2003 LONG-TERM EQUITY INCENTIVE PLAN

 

Pursuant to Section 23 of the Caraustar Industries, Inc. 2003 Long-Term Equity Incentive Plan (the “Plan”), Caraustar Industries, Inc. (the “Company”) does hereby amend the Plan in the following respects.

 

1. Effective as of the date of shareholder approval of this Amendment, Section 1 of the Plan is amended and restated in its entirety as follows:

 

“1. Purpose. The purpose of this Plan is to enhance alignment of the interests of selected employees and directors of Caraustar Industries, Inc. (the “Company”) with the interests of our shareholders by rewarding the participating employees and directors for improving our financial performance in a manner that is consistent with the creation of increased shareholder value. In furtherance of this objective, awards in the form of common stock purchase options and restricted or unrestricted common stock, or a combination of any of them, may be granted in accordance with the provisions of this Plan.”

 

2. Effective as of the date of shareholder approval of this Amendment, Section 6 of the Plan is amended and restated in its entirety as follows:

 

“6. Eligibility.
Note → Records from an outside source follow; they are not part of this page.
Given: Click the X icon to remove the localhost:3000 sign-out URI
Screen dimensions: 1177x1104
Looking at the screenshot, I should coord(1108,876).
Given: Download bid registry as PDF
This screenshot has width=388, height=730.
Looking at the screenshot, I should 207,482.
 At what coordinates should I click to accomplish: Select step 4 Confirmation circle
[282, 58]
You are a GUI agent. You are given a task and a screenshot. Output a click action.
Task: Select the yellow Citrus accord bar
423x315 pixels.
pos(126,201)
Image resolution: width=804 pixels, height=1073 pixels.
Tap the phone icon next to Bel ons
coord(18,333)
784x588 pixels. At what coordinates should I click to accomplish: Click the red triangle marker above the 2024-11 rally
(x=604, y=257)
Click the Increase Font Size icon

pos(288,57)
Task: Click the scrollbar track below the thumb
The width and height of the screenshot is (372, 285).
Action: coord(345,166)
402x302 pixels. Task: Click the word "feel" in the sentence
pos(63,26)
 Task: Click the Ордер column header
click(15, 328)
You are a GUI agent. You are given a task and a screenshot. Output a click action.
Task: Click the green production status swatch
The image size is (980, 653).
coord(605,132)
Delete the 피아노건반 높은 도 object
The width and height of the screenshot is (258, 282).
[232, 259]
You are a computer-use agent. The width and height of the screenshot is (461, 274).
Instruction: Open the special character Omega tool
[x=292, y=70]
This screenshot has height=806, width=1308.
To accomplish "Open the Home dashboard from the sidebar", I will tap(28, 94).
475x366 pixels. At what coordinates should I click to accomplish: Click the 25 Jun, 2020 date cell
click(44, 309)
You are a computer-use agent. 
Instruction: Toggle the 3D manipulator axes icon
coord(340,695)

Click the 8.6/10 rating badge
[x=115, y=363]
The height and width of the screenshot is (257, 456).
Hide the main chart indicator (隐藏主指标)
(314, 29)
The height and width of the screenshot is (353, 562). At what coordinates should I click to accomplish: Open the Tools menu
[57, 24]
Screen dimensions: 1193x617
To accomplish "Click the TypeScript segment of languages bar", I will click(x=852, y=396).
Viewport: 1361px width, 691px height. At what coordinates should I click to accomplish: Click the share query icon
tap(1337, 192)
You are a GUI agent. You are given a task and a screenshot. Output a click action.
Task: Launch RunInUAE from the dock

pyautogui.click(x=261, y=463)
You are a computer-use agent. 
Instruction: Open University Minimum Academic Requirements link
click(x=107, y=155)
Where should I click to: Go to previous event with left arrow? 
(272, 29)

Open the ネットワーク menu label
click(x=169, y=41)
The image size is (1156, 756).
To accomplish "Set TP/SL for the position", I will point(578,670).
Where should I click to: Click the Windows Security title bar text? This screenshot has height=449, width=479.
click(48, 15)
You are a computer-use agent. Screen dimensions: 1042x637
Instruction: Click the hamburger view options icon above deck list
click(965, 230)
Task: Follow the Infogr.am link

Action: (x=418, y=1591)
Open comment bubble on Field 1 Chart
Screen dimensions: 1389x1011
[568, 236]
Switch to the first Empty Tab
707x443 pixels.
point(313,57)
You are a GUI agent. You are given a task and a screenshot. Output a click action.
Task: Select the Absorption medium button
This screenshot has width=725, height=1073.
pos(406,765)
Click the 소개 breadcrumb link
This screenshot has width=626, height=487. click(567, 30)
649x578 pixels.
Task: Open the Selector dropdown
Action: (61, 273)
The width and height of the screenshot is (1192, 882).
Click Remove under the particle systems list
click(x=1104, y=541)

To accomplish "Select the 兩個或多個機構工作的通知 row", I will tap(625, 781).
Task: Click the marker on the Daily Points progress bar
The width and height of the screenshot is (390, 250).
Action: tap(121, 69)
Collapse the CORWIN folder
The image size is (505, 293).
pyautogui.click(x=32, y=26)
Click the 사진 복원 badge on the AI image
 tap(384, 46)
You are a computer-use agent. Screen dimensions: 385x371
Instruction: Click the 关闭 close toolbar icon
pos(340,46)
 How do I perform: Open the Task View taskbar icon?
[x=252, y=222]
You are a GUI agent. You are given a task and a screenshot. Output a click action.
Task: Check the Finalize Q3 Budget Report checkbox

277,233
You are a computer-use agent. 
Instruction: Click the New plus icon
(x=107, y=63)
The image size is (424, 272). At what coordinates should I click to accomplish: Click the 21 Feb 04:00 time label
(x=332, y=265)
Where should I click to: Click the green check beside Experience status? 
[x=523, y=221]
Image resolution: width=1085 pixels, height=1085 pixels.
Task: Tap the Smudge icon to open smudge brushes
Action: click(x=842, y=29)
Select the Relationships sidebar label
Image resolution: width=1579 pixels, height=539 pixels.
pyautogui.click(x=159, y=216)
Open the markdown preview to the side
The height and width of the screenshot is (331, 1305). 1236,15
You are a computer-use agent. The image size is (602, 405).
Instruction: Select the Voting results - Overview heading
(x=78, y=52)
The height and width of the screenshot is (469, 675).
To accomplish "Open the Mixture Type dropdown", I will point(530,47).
Awards made under this Plan may be made to (i) any salaried, full-time key executive or operating or staff manager of the Company or any Subsidiary, (ii) any other salaried, full-time employee of the Company or any Subsidiary who is a significant contributor to the Company’s financial success or (iii) any director of the Company. The Chief Executive Officer shall nominate eligible employees and directors for participation in this Plan each year, and the Committee shall then select the persons to receive awards under this Plan during that year from the employees and directors so nominated.”

 

3. All other references to “employees” in the Plan shall be deemed to include all employees and directors eligible under Section 6 of the Plan (as amended hereby).

 

4. Effective as of the date of shareholder approval of this Amendment, a new Section 8A of the Plan is hereby created to read in its entirety as follows:

 

“8A. Other Common Stock Awards. The Committee may from time to time grant to directors awards under this Plan in the form of shares of common stock that are not subject to a risk of forfeiture or restrictions on transfer, or to the limitation on the frequency of grants set forth in clause (ii) of Section 5. Such awards shall be subject to such terms and conditions, if any, as the Committee may establish at the time of grant.”

 

5. As modified hereby, the Plan continues and is hereby confirmed in all respects.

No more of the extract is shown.